Жерар поднял взгляд, и де Лален, только глянув в очи друга, враз понял – не врет. Юный воин смотрел на товарищей, как воину вовсе не положено. Казалось, что еще чуть, и он убежит с воем.

– Заперты? Почему заперты? Нас здесь ничего не держит, кроме герцогского приказа разобраться, что с этим городком не так. Захотим, в седла и – адью.

– В кои-то веки де Сульмон прав. Снедает меня дерьмовое предчувствие, что просто так взять и уехать не выйдет, – сказал Уго.

– Почему?

– Дерьмовое предчувствие, мой юный друг. Дерьмовое предчувствие, как и было сказано.

– Предчувствия – это понятно, особливо когда они вот такого рода, – Жерар скривился, как бывает при близком расположении тех самых субстанций, что помянул германец. – Делать-то что думаете, господа старшие товарищи? Варианта я вижу всего два: собираем манатки и – адью, это раз. Пытаемся до конца выполнить приказ о расследовании, после чего собираем манатки. В любом случае лишний час здесь – он лишний, понимаете? Ведь дождемся!

– Чего дождемся? – хором переспросили господа старшие товарищи.
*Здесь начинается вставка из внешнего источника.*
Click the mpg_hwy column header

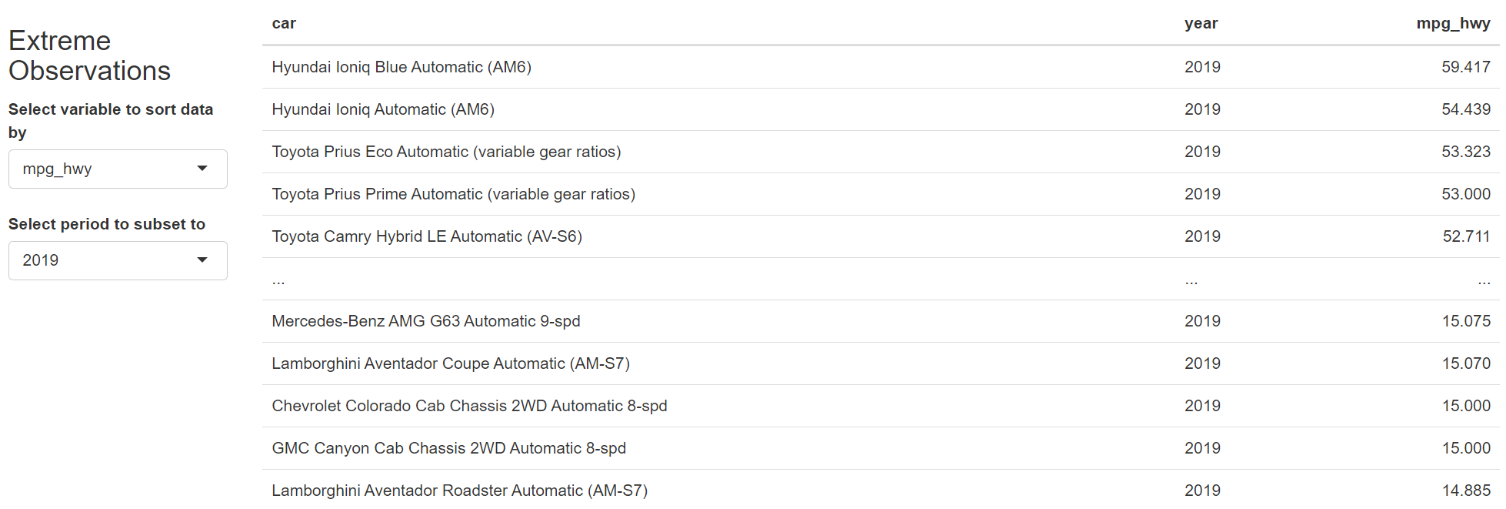click(x=1453, y=23)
– Того, что как начнется – вмиг узнаем, а узнав, узнавать не захотим, да поздно будет.

– Дайте подумать! – вскинул руку Филипп. – Спешка – это сейчас самое поганое… Отчитываться перед Его Светлостью герцогом, а может статься, перед его сиятельством графом мне – не вам. Что сын, что родитель бывают ох как круты, коли у нас здесь прямо под носом целый заговор его величества короля. Причем исполнитель мертв – с него не спросишь, с его великолепия Людовика – подавно. А с меня – легче легкого. За бездействие. И чертовщину всю эту местную никто в расчет принимать не станет – нам просто не поверят. Не поверив, спустят псов, от всей души по нам пройдутся, а конкретно – по вашему покорному слуге. В такие времена престол на расправу уж больно скор и лют. После, может, пожалеют, да поздно будет. Посему дайте подумать.